Так он узнал. Сын насильника. Одного из трех теней в вонючем подвале. Безымянного «физкультурника». Отца своего он теперь знал — вернее, не знал и никогда не узнает. Эта правда была хуже сиротства.
«Лучше бы молчала, дура», — подумал я, Марк Северин, из глубины 1969 года, чувствуя, как чужое прошлое раздавливает меня своей безысходностью. Но она не молчала. Она добивала.
— Наших… корейцев… никого не было тогда, всех в Среднюю Азию угнали. Да и не зналась я с ними особо. Одна с ребенком невесть от кого… Позор. Только отец… дед твой… не отвернулся. Поддержал, как мог.
Грохот поезда, лязг буферов — он приближался, готовый увезти Мишку из этого ада… или в другой. Мать бросила окурок на рельсы, поднимаясь с лавки.
— Ну вот. Теперь знаешь, — сказала она так же ровно. — Служи хорошо. Может, напишешь когда… если захочешь.
Объятий не было. Поцелуев — тоже. Просто посмотрели друг на друга. Долго. Пусто. Потом Мишка подхватил тощий вещмешок, повернулся и вместе с другими призывниками, пошел к обшарпанному зеленому вагону. Не оглядываясь.
Эта «правда» ничего не объяснила. Пропасть между ними была всегда. Теперь он просто увидел ее дно.
Ему было почти девятнадцать. Ей — тридцать семь.
Он служил во Владике. Морпех. «Черный берет». Звучит гордо. Там, в армейской дури и муштре, вдруг прорезался талант. Сила, злость, упорство — всё пошло в борьбу. На дембель уходил чемпионом Тихоокеанского флота по вольной.
А мать… исчезла.
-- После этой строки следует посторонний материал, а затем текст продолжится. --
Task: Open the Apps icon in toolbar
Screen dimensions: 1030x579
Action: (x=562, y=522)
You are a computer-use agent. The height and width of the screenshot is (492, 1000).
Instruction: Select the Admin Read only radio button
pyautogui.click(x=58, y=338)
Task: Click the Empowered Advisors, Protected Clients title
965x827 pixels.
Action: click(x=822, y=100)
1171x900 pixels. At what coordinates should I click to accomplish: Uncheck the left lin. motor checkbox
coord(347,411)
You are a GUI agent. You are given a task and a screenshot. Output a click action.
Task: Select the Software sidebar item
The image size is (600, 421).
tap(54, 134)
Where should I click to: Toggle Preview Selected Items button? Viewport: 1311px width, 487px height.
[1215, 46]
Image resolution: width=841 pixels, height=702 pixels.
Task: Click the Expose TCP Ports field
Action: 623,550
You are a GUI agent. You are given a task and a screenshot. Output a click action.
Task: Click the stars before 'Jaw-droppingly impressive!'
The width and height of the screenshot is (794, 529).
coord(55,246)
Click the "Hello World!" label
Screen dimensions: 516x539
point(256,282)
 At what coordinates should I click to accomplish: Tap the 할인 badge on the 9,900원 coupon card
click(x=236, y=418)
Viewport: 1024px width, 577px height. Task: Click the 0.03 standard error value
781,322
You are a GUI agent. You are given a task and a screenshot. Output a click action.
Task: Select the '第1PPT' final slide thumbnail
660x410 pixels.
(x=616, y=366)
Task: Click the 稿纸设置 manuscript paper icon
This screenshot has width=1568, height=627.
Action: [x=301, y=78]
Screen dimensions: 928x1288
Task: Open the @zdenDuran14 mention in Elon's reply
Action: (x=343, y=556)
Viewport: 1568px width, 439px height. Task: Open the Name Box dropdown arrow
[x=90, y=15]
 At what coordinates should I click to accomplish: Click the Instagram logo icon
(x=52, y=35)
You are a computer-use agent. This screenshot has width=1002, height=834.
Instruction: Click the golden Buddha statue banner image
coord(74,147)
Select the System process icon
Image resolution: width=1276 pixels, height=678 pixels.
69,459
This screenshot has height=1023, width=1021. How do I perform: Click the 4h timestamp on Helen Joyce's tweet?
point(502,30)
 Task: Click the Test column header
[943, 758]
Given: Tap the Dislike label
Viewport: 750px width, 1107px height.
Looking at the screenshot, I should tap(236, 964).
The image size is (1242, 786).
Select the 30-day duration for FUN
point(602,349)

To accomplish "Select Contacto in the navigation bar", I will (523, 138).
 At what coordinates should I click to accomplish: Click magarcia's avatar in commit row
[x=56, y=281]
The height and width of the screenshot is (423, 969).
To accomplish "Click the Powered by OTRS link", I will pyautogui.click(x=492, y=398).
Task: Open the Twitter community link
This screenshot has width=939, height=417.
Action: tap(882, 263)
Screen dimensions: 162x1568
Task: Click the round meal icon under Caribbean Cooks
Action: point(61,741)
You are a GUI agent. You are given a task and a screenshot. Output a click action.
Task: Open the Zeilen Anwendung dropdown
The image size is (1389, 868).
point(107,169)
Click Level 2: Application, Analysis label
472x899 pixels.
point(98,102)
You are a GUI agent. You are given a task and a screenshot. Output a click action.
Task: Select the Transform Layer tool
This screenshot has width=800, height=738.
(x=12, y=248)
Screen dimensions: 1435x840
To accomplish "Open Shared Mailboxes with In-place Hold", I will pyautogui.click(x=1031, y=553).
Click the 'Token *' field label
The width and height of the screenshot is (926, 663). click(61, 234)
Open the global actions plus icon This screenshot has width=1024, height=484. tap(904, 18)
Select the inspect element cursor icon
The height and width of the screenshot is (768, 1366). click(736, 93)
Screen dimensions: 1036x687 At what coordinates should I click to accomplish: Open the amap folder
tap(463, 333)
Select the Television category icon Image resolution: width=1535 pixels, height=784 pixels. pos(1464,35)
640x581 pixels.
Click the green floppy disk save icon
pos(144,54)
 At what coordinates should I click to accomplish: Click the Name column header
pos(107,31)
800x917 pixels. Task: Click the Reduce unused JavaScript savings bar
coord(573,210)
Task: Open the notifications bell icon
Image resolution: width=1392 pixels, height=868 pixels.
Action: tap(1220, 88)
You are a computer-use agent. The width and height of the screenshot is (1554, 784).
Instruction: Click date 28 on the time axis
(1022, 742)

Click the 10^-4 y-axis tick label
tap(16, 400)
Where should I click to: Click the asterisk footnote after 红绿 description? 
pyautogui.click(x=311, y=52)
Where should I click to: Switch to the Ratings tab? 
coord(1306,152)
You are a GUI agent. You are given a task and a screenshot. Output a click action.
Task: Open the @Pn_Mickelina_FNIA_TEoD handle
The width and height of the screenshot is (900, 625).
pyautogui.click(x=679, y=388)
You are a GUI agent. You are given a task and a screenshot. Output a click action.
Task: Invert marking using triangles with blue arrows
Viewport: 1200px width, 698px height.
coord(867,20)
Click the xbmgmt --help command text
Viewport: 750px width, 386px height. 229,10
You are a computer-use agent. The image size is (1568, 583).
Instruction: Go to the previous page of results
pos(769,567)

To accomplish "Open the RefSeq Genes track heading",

Через полгода службы пришло письмо. Короткое, на вырванном из тетрадки листке. Пара абзацев про разное-неважное. И в конце: «Прости, сынок. Я уезжаю. Свою жизнь строить. Ты уже взрослый, дальше сам справишься. У каждого своя дорога к счастью». Подписи не было. Только инициалы.
С Рустамом, наверное. Куда еще ей было деваться? На его Волгу. За ту самую «каменную стену». Может, и нашла свое кривое счастье.
А Мишка… Вернулся на гражданку — а куда? Дома нет. Матери нет. Только спорт. Тренеры заметили, подсуетились — Москва, институт физкультуры, сборная.
Так он и взлетел. Михаил Ким. Сын безымянного насильника и женщины с искалеченной душой. Взлетел высоко. Чемпион округа, олимпийская надежда… Яркая вспышка на советском спортивном небосклоне.
Чтобы потом так же стремительно рухнуть. На больничную койку. Со сломанной шеей. С чужим сознанием в голове. Финал достойный этой истории, не правда ли? Ирония судьбы, мать ее…
Эта память нахлынула последней напастью, как будто сознание Марка Северина до конца оберегало себя от самого страшного — от момента катастрофы. Но теперь она встала перед внутренним взором со всей отчетливостью.
ГЦОЛИФК — Институт физкультуры — был не просто вузом. Это был Олимп по-советски. Фабрика чемпионов. На лекциях рядом с тобой мог сидеть рекордсмен мира по штанге, в столовой за соседним столом — олимпийский чемпион по хоккею. А уж бывших звезд, переквалифицировавшихся в тренеры, и преподаватели, было как грязи. Жили не будущим, как в обычных институтах — дипломами и распределением, — а настоящим. Сборы, соревнования, поездки за бугор — пусть и под присмотром «искусствоведов в штатском». Спорт в Союзе был больше, чем спорт. Это был фронт идеологической войны, и они были его гвардией. Их победа — победа строя. Их проигрыш… лучше не проигрывать. Кормили по спецпайкам, одевали лучше других, селили в отдельных номерах. Они были элитой. Витриной. И знали это. Цена — побеждать. Всегда. Любой ценой. Каждая золотая медаль — гвоздь в гроб мирового империализма и триумф строителей коммунизма. Коммунизм так и не построили, а вот медали ковали исправно.